Oireachtas Joint and Select Committees

Thursday, 3 December 2015

Joint Oireachtas Committee on Finance, Public Expenditure and Reform

Fiscal Assessment Report: Irish Fiscal Advisory Council

2:00 pm

Professor John McHale:

We do not think the fiscal rules are perfect by any means. On the other hand, they broadly get us in the direction we need to go in terms of moving towards a balanced budget. There is nothing sacred about a balanced budget in particular. It also puts us on a path to bring the debt down in order that we can move to a safer level so that if we are hit with some negative shock in the future, we will not have to implement a big austerity programme to pull ourselves out of it. Also, elements of the rules, including the expenditure benchmark, are designed to prevent the type of procyclical response to revenue surges that we have been discussing. The reason that it was able to occur this year is that we are in an odd transition between one phase of the rules, the corrective arm of the Stability and Growth Pact, and what is called the preventive arm.

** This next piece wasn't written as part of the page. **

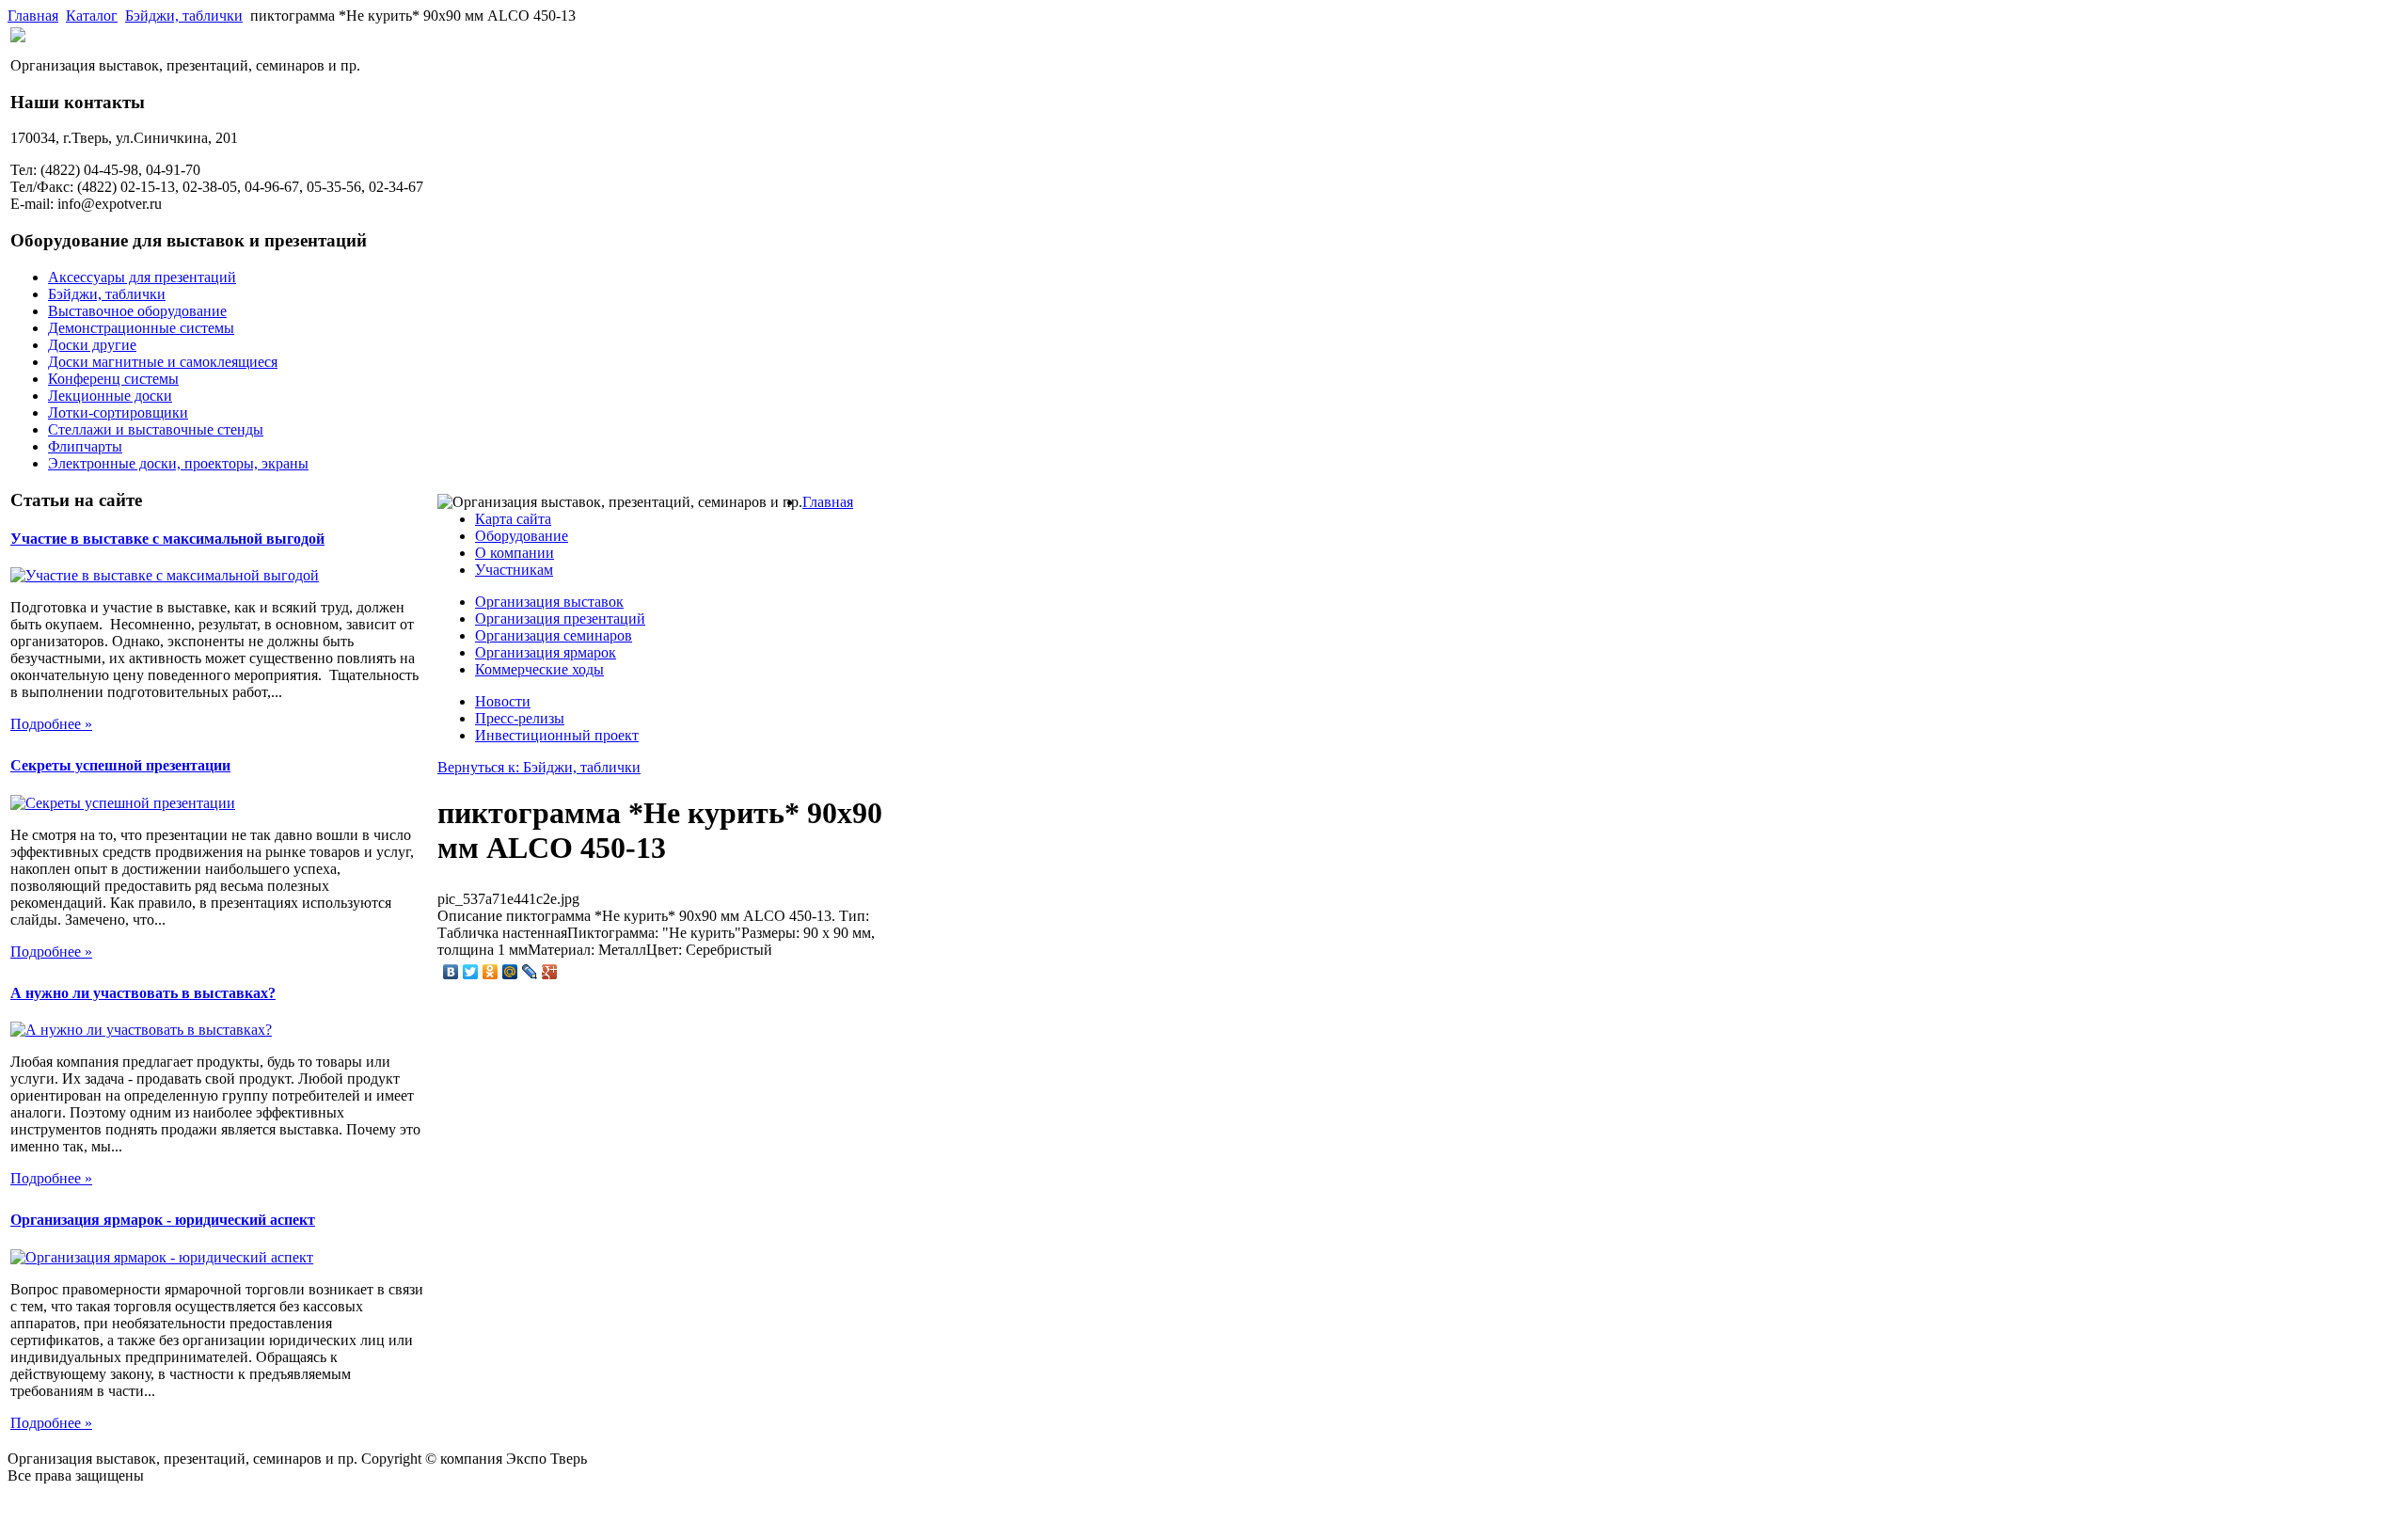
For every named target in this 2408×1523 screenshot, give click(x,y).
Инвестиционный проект (557, 735)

It allows this to happen within the rules but we think it is very much against the spirit of those rules.

The rules are not perfect but when one puts it together with the overall budgetary framework, including our system of expenditure ceilings and the fact they are not just European rules but also national rules as part of our Fiscal Responsibility Act, we now have a framework which, if we follow and respect it both in the letter and the spirit, means we have a very good chance of avoiding the pattern of mistakes we made over the decades of boom and bust that have done such damage to us. In that sense overall, we are supportive of the budgetary framework but we are also supportive of efforts to fine-tune it, identify the problems with it and make it even better.